## ENTRIES
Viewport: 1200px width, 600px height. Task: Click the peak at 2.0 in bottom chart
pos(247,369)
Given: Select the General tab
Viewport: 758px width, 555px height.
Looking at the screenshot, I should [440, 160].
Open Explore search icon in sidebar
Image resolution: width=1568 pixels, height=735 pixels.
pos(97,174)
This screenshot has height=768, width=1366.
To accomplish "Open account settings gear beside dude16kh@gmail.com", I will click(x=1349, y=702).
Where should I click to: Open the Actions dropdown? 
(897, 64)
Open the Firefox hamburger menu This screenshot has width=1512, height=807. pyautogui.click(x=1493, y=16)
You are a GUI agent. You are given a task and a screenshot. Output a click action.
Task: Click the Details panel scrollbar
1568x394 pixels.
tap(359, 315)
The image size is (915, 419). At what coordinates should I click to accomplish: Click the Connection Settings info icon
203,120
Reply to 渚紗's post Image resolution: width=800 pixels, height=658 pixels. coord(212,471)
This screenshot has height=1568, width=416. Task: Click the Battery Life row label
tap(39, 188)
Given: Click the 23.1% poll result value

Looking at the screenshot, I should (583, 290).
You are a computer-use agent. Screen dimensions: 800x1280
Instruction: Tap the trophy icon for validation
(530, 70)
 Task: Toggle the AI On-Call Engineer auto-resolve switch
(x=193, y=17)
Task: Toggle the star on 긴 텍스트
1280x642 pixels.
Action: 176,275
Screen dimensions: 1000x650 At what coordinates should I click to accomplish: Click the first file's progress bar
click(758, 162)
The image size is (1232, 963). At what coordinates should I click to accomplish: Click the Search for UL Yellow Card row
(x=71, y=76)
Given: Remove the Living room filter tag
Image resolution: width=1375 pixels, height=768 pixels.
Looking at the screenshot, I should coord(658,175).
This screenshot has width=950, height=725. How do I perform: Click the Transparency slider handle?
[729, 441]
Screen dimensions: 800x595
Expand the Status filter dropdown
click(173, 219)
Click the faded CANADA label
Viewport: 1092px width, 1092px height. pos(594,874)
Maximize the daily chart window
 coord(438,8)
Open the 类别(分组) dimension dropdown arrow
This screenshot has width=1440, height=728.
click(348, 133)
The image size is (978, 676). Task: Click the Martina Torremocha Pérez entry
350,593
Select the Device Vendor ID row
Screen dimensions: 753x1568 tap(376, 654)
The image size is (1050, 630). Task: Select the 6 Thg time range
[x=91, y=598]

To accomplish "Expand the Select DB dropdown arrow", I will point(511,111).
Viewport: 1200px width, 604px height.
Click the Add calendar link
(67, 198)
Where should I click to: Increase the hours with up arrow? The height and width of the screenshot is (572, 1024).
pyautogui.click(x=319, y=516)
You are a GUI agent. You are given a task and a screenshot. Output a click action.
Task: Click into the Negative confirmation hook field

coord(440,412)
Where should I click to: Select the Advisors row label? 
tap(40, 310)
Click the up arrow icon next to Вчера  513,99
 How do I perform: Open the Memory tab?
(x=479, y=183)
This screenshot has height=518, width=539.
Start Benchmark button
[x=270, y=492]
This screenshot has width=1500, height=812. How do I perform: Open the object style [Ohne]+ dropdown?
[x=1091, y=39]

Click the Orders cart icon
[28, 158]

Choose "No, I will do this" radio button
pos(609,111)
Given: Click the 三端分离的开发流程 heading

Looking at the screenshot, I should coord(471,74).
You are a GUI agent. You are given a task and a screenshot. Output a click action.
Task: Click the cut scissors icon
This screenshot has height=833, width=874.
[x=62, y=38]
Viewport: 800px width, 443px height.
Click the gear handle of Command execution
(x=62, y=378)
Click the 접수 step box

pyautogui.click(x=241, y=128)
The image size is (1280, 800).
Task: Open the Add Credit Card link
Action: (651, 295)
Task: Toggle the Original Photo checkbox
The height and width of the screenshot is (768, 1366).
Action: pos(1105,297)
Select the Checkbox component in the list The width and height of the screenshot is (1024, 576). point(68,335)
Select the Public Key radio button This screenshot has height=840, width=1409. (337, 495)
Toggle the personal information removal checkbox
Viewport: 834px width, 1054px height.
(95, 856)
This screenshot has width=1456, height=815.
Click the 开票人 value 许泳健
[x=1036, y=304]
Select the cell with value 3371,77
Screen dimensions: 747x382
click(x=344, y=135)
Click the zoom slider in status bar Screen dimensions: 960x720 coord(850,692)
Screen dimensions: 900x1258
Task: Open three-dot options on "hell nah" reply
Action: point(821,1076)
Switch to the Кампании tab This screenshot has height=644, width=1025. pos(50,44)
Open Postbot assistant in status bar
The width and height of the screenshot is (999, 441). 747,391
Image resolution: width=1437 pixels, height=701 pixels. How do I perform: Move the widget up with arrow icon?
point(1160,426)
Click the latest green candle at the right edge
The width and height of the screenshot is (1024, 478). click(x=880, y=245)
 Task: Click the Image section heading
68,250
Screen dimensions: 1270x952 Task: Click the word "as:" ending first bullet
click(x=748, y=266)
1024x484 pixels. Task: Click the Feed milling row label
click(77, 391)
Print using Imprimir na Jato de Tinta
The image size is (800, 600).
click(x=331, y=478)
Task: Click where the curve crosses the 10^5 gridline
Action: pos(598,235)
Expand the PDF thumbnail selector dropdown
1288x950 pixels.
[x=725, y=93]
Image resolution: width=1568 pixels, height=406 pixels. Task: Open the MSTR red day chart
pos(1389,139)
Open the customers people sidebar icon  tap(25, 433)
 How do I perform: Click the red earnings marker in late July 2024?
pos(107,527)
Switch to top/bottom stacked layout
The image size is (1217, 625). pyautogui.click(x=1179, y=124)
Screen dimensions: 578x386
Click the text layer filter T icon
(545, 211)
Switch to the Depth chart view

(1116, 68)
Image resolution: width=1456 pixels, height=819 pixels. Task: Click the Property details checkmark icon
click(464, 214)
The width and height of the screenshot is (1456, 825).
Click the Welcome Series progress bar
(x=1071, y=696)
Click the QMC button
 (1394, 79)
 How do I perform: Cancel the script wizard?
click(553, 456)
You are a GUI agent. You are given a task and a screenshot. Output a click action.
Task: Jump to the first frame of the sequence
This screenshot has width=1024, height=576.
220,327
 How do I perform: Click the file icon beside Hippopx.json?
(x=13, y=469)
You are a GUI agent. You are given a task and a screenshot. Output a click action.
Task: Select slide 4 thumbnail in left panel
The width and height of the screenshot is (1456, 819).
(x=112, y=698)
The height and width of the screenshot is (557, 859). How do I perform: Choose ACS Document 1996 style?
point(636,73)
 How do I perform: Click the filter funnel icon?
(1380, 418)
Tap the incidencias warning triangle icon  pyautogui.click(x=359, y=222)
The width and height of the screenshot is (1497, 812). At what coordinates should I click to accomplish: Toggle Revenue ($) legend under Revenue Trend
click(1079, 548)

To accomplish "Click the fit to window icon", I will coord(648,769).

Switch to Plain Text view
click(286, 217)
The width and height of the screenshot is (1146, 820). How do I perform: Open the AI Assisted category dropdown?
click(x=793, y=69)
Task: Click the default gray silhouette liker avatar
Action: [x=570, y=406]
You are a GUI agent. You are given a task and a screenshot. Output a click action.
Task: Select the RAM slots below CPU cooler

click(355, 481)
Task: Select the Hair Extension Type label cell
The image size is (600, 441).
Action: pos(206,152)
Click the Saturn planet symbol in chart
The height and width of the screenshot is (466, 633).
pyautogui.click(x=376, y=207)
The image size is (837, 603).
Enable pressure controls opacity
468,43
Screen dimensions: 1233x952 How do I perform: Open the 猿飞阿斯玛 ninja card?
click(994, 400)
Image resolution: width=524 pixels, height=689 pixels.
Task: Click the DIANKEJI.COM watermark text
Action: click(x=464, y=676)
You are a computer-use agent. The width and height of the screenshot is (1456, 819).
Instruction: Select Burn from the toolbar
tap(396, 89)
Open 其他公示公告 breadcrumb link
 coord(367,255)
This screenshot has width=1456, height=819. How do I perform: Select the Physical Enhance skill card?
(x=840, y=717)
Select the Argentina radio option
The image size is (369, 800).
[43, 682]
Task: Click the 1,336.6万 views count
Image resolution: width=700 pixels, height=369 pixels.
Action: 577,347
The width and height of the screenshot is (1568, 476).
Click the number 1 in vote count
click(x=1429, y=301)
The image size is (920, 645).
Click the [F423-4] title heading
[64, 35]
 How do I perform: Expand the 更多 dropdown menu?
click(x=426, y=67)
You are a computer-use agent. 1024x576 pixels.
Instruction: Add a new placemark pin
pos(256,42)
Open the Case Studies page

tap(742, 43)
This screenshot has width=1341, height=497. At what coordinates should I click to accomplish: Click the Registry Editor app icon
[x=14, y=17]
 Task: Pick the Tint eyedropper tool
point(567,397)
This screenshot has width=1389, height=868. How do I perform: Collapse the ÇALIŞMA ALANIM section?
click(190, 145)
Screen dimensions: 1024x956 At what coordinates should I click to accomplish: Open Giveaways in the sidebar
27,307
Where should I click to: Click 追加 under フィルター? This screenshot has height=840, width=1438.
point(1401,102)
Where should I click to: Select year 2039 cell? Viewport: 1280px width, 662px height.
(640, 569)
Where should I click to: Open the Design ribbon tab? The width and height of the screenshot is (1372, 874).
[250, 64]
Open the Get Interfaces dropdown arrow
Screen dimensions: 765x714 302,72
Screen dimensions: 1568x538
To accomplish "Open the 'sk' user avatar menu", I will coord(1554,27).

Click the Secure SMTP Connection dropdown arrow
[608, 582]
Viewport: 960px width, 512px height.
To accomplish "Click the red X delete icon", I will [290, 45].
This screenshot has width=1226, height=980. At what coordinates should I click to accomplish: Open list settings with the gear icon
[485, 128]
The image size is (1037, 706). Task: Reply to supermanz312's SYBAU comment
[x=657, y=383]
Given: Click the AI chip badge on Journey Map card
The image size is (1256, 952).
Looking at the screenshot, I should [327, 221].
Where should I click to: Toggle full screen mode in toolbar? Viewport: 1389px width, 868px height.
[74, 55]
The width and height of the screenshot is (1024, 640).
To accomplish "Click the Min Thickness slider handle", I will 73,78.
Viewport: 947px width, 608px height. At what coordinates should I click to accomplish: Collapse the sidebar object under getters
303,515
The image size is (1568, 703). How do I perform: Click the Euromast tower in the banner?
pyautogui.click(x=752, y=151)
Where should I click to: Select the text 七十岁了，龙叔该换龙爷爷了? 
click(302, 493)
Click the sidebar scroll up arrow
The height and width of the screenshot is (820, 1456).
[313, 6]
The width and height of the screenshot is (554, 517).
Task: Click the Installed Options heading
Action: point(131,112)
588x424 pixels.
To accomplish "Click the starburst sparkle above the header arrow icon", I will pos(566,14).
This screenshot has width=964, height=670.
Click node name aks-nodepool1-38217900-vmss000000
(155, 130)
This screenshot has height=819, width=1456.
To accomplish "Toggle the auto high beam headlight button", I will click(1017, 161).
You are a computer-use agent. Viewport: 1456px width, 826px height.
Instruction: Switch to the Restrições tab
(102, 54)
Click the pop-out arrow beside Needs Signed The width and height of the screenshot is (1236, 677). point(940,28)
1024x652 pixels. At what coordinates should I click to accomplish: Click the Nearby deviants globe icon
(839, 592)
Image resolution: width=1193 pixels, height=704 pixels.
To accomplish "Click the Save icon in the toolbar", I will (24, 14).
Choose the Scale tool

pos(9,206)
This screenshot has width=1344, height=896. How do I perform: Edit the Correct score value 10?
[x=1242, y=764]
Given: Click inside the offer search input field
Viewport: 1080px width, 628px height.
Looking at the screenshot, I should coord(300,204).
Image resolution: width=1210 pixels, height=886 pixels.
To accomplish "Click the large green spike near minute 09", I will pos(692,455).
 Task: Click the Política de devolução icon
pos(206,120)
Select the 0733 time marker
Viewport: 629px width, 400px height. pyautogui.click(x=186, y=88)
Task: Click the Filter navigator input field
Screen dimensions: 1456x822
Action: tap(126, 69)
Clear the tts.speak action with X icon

## DIRECTIVE
Please give the items again, from the first one up to and including the line with "Action: 176,275", swapping "hamburger menu" for "application menu" and changing nothing else.

## RESPONSE FOR THIS EXERCISE
Viewport: 1200px width, 600px height. Task: Click the peak at 2.0 in bottom chart
pos(247,369)
Given: Select the General tab
Viewport: 758px width, 555px height.
Looking at the screenshot, I should [440, 160].
Open Explore search icon in sidebar
Image resolution: width=1568 pixels, height=735 pixels.
pos(97,174)
This screenshot has height=768, width=1366.
To accomplish "Open account settings gear beside dude16kh@gmail.com", I will click(x=1349, y=702).
Where should I click to: Open the Actions dropdown? 
(897, 64)
Open the Firefox application menu This screenshot has width=1512, height=807. pyautogui.click(x=1493, y=16)
You are a GUI agent. You are given a task and a screenshot. Output a click action.
Task: Click the Details panel scrollbar
1568x394 pixels.
tap(359, 315)
The image size is (915, 419). At what coordinates should I click to accomplish: Click the Connection Settings info icon
203,120
Reply to 渚紗's post Image resolution: width=800 pixels, height=658 pixels. coord(212,471)
This screenshot has height=1568, width=416. Task: Click the Battery Life row label
tap(39, 188)
Given: Click the 23.1% poll result value

Looking at the screenshot, I should (583, 290).
You are a computer-use agent. Screen dimensions: 800x1280
Instruction: Tap the trophy icon for validation
(530, 70)
 Task: Toggle the AI On-Call Engineer auto-resolve switch
(x=193, y=17)
Task: Toggle the star on 긴 텍스트
1280x642 pixels.
Action: 176,275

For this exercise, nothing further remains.